Frédéric Mazzella se réjouit, en revanche, que tout se soit fait dans les trois derniers mois. "Cela montre que la machine met un peu de temps à démarrer, mais qu'elle est bien en marche et qu'on peut s'attendre à d'autres retours dans les mois à venir", pronostique-t-il.

Il est également possible que certains Léon aient échappé aux radars de la plateforme : ils auraient vu l'annonce sur le site mais auraient postulé par des chemins plus classiques. "Nous n'avions pas réalisé que Johanna Burgos, qui fait partie des huit retours, était une Léon jusqu'à ce qu'un journaliste de France 3, venu faire un reportage, lui demande comment elle avait postulé", sourit l'entrepreneur. "D'autres personnes sont peut-être dans ce cas", ajoute-t-il.

Muter en plateforme pour recruter des talents de toute nationalité

Les statistiques sur les 5.000 postulants de la plateforme indiquent toutefois que #ReviensLeon n'attire pas seulement les expatriés. Surprise, ils représentent même une minorité, si bien que la plateforme ne communique pas les chiffres sur sa cible originale. "Ces derniers mois, 50% des postulants sont des étrangers qui veulent travailler en France. Il y a aussi des Français installés en France qui utilisent la plateforme pour postuler", remarque une employée.

D'où la volonté de transformer #ReviensLeon en plateforme pour recruter des talents de toute nationalité. De quoi satisfaire l'appétit insatiable des startups en hyper-croissance membres du programme, confrontées à de réelles difficultés de recrutement et en demande de talents dotés d'expériences à l'international.

Pour cela, il faudra traduire le site au moins en anglais, ce qui sera fait cet été, selon Frédéric Mazzella. Un partenariat avec la French Tech est également sur la table, pour mettre en place un « dispositif adapté » à cette nouvelle mission, et que la plateforme dévoilera... plus tard.
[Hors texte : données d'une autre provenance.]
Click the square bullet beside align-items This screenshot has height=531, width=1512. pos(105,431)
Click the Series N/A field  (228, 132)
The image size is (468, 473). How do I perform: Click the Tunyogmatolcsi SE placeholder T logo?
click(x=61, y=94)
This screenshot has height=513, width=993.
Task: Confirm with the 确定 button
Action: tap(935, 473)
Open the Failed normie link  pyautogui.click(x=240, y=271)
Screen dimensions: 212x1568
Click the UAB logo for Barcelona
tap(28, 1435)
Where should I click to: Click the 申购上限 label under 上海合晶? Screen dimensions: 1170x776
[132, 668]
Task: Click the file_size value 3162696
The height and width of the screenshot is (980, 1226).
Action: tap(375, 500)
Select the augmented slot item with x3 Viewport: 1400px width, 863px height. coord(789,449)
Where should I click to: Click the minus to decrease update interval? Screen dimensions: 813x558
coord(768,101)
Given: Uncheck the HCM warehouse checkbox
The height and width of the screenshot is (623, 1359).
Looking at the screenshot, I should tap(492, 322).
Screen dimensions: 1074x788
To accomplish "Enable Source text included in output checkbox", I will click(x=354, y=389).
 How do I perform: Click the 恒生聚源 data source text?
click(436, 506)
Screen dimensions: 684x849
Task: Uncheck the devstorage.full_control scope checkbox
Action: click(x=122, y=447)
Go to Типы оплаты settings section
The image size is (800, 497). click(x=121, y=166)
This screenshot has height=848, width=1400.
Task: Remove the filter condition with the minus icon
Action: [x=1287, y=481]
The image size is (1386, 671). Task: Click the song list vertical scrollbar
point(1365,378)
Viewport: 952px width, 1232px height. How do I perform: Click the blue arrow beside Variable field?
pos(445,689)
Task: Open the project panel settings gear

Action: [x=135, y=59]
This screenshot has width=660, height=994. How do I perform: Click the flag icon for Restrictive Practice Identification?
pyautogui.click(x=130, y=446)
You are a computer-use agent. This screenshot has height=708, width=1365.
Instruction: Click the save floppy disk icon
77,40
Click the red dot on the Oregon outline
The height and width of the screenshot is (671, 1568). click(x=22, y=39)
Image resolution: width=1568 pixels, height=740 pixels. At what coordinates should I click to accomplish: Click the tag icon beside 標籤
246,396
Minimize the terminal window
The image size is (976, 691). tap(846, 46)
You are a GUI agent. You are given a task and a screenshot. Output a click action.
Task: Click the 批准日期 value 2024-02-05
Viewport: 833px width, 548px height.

Changer l'image de la France, une mission de longue haleine

Si les résultats concrets de l'initiative #ReviensLeon sont symboliques, le programme se dote aussi d'importants objectifs de communication. Depuis mai, les organisateurs ont multiplié les "roadshow", c'est-à-dire les grosses opérations de communication lors d'événements liés aux startups. En plus de plusieurs opérations à Paris, #ReviensLeon a chanté les louanges de l'entrepreneuriat à la française lors de la French Touch Conference, qui s'est tenue à New York en juin, puis à San Francisco, Londres, Dublin (pour le Web Summit) et enfin, au CES de Las Vegas, qui s'est tenu début janvier dernier. Le poids de Frédéric Mazzella a même permis aux huit premiers Léon de rencontrer François Hollande à l'Elysée, début mars.

Les huit premiers Léon sont ravis de l'expérience. "Les fiches pratiques de #ReviensLeon m'ont permis d'anticiper et de préparer les documents nécessaires pour les différents organismes, et j'ai pu bénéficier d'une mise en relation avec un expert EY via la cellule Léon", se réjouit Michael Hirbec, qui a passé onze ans en Irlande et deux ans en Espagne avant d'intégrer iAdvize.

Si tous soulignent à quel point leur vision de la France a changé depuis qu'ils sont rentrés, preuve du dynamisme de la French Tech, leur perception jusqu'alors indique tout le chemin qu'il reste à parcourir avant de vraiment gommer l'image de la France l'étranger. "A vrai dire, je n'avais pas franchement envie de rentrer, car je ne connaissais pas l'actualité bouillonnante de l'écosystème French Tech", confie Nicolas De Rosen, expatrié aux Etats-Unis et à Singapour pendant six ans avant de rejoindre iAdvize. "J'ignorais complètement le dynamisme de l'écosystème startup français", ajoute Emmanuel Julliot, également intégré chez iAdvize après un séjour d'un an et demi à Munich et à Shanghaï.

"Vu de l'étranger, la France renvoie une mauvaise image et j'étais moi-même convaincu qu'il n'y avait aucune opportunité", renchérit Alexis Le Rossignol, passé par le Mexique et l'Inde pendant huit ans. Ces témoignages révèlent bien que #ReviensLéon est une démarche salutaire, car elle change les préjugés... mais aussi qu'ils sont tenaces, et que sa mission sera de longue haleine.